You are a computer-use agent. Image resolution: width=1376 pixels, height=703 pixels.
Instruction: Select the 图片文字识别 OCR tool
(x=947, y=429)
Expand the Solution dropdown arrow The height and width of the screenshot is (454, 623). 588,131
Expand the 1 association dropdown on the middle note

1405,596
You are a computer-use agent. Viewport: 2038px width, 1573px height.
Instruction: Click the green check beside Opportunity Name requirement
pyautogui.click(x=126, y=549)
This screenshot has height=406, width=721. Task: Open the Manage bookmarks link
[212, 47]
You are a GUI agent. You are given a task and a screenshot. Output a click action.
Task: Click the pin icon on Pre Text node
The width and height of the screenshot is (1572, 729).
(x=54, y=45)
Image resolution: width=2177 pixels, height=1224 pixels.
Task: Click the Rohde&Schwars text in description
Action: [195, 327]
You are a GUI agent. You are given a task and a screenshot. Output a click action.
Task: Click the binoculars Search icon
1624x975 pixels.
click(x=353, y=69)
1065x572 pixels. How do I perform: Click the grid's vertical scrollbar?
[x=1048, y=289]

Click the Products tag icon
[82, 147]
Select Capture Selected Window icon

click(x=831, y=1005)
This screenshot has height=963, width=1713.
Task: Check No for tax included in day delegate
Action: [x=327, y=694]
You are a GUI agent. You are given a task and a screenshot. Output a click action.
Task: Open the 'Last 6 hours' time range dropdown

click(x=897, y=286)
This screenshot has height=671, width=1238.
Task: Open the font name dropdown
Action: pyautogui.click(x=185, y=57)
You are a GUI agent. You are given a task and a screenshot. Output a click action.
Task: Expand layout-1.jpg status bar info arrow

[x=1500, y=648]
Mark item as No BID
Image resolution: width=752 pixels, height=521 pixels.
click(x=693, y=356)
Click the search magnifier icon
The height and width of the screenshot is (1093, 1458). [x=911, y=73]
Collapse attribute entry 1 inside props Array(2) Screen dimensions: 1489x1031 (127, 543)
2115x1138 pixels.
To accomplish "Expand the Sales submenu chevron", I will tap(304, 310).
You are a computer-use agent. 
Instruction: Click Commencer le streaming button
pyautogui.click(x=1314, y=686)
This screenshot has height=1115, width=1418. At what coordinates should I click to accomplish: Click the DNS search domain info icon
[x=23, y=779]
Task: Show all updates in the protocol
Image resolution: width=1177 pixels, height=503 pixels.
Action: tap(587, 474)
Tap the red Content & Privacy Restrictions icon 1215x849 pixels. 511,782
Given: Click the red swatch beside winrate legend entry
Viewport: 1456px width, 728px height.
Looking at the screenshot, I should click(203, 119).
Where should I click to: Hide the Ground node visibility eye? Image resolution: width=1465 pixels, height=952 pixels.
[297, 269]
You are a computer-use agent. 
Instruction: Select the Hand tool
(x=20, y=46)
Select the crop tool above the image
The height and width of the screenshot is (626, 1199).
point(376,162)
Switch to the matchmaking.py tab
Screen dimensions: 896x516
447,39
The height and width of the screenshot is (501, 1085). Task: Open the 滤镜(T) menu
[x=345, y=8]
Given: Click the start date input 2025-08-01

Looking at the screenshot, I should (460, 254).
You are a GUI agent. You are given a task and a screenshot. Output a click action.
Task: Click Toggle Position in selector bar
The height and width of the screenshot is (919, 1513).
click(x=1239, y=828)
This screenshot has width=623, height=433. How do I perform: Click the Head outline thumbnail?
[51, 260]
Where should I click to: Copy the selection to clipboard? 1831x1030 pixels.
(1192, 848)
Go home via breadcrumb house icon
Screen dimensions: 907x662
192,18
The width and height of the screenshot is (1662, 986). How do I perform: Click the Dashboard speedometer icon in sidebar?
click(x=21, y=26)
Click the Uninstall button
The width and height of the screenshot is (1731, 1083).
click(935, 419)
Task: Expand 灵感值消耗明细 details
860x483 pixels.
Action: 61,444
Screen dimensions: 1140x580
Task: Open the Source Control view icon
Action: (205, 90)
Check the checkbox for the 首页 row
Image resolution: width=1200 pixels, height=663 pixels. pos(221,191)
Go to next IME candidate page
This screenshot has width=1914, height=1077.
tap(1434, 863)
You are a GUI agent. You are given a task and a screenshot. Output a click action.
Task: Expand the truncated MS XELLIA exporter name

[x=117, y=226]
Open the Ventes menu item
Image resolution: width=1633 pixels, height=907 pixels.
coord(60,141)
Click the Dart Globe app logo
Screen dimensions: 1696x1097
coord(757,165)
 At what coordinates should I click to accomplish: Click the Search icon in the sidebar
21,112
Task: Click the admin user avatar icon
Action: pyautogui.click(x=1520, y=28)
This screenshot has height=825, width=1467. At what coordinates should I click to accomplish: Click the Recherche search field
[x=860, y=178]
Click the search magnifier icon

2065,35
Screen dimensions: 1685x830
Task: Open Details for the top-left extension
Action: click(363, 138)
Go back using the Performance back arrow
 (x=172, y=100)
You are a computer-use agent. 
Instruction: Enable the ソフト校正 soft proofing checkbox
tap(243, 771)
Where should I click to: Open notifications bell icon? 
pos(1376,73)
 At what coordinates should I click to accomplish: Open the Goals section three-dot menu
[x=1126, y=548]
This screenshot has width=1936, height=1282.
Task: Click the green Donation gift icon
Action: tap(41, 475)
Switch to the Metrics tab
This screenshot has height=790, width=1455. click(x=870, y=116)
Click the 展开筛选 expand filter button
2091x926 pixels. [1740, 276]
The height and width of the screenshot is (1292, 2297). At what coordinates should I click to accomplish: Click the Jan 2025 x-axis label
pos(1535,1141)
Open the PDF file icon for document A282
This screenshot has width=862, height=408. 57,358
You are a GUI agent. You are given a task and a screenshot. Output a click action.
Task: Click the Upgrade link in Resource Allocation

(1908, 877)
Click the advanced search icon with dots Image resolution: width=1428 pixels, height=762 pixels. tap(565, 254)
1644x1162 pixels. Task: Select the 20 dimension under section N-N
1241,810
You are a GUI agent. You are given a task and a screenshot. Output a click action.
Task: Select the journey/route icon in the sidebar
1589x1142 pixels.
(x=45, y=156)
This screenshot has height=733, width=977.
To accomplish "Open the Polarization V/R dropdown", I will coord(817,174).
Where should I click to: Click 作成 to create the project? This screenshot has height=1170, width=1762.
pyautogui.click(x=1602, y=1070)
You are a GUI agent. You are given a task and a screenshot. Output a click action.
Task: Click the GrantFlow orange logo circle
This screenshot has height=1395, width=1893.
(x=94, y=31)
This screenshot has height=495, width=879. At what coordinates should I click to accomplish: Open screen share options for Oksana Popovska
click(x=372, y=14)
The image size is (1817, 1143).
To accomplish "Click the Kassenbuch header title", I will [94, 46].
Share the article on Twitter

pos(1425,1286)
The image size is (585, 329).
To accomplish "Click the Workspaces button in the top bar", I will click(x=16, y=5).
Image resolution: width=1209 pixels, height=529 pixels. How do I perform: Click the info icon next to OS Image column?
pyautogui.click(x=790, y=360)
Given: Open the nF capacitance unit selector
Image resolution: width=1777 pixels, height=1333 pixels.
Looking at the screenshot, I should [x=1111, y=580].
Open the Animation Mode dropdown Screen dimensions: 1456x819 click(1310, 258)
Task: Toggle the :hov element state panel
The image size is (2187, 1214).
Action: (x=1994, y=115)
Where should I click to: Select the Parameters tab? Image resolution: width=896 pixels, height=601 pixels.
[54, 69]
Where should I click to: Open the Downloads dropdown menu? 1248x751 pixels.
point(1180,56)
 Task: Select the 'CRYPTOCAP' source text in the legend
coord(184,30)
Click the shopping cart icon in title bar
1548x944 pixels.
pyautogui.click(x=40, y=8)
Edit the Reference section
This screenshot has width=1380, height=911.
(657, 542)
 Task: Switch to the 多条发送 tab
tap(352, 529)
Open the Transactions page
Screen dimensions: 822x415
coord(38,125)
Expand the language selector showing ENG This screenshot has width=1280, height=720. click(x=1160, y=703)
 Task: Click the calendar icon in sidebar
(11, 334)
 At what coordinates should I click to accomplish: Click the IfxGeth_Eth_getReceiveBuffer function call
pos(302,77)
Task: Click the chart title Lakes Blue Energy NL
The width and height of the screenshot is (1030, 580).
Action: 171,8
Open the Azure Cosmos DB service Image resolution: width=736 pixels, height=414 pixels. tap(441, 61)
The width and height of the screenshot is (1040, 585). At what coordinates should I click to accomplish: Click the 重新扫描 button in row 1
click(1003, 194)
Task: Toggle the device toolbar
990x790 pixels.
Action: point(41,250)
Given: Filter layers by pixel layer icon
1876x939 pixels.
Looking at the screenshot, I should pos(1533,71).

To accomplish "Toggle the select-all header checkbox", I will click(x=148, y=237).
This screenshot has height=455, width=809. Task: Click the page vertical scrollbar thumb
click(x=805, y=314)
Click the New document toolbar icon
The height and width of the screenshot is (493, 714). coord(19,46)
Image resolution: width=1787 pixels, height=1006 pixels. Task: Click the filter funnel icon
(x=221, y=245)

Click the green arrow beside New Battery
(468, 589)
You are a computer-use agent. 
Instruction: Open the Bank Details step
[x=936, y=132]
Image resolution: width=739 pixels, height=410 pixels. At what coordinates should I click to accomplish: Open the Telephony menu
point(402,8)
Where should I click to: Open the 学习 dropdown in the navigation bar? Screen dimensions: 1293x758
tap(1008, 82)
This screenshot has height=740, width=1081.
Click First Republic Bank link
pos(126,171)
○ ○ ○ ○ ○
Your instructions: Repeat exactly the lines from the line containing "Click the New document toolbar icon" through the end of the listing above; both boundary lines are part of the output.

Solved exercise:
Click the New document toolbar icon
The height and width of the screenshot is (493, 714). coord(19,46)
Image resolution: width=1787 pixels, height=1006 pixels. Task: Click the filter funnel icon
(x=221, y=245)

Click the green arrow beside New Battery
(468, 589)
You are a computer-use agent. 
Instruction: Open the Bank Details step
[x=936, y=132]
Image resolution: width=739 pixels, height=410 pixels. At what coordinates should I click to accomplish: Open the Telephony menu
point(402,8)
Where should I click to: Open the 学习 dropdown in the navigation bar? Screen dimensions: 1293x758
tap(1008, 82)
This screenshot has height=740, width=1081.
Click First Republic Bank link
pos(126,171)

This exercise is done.